What exactly is the impeachment process?

It is explained in the Constitution that the House of Representatives “shall have the sole Power of Impeachment” (Article I, section 2) and that “the Senate shall have the sole Power to try all Impeachments…[but] no person shall be convicted without the Concurrence of two-thirds of the Members present” (Article I, section 3). Essentially, this says that the House Speaker must declare an impeachment inquiry, which begins an investigation by the House to uncover any offenses which could lead to impeachment. If these findings are considered sufficient, the House of Representatives holds a vote on the articles of impeachment. If the majority of the members present for the vote decide to impeach, then the Senate holds a trial on impeachment findings. Then comes the vote; the Senate needs a two-thirds majority of a quorum in favor of impeachment in order to convict a president and remove him from office.

Where in the impeachment process is President Trump? 

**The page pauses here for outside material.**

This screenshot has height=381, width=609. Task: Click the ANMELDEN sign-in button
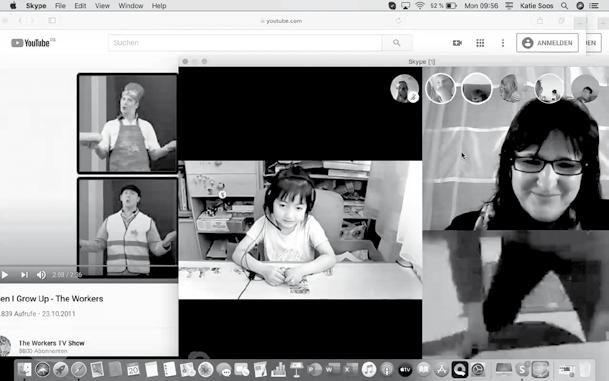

Impeachment hearings are now underway in the House of Representatives. A vote will be taken in the House once the hearings are completed, and that is predicted to happen before the end of the year. The chances of impeachment in the near future have increased with the testimony of EU ambassador Gordon Sondland on Nov. 20, which strongly linked President Trump to acts of bribery. According to The House Press Gallery, the House has 233 Democrats and only 147 Republicans, meaning that when the vote takes place, it will likely get the majority needed to impeach the president. However, if Trump is impeached, the Senate is who decides to convict. Republicans hold the majority in the Senate; as most votes are along party lines, it is less likely Trump will be convicted. But, it doesn’t mean it can’t happen. If Trump were to be convicted and voted out of office, then Vice President Mike Pence would take his place, unless he is also somehow indicted. 

What other presidents have faced impeachment? 

Former presidents Richard Nixon, Bill Clinton, and Andrew Johnson have all been faced with impeachment hearings. While it is thought by some that Richard Nixon was impeached, he actually resigned before the House voted on impeachment. As per Time Magazine, Bill Clinton was impeached for lying under oath, but was never convicted by the Senate. Andrew Johnson was the first president to be impeached. He, like Clinton, was also not convicted. 

 

To date, no president has been impeached, convicted, and successfully removed from office. It remains to be seen what will happen to Trump. It is impossible to say what exactly will happen with Trump’s impeachment, but regardless, it is clear that this marks a significant moment in the history of the United States.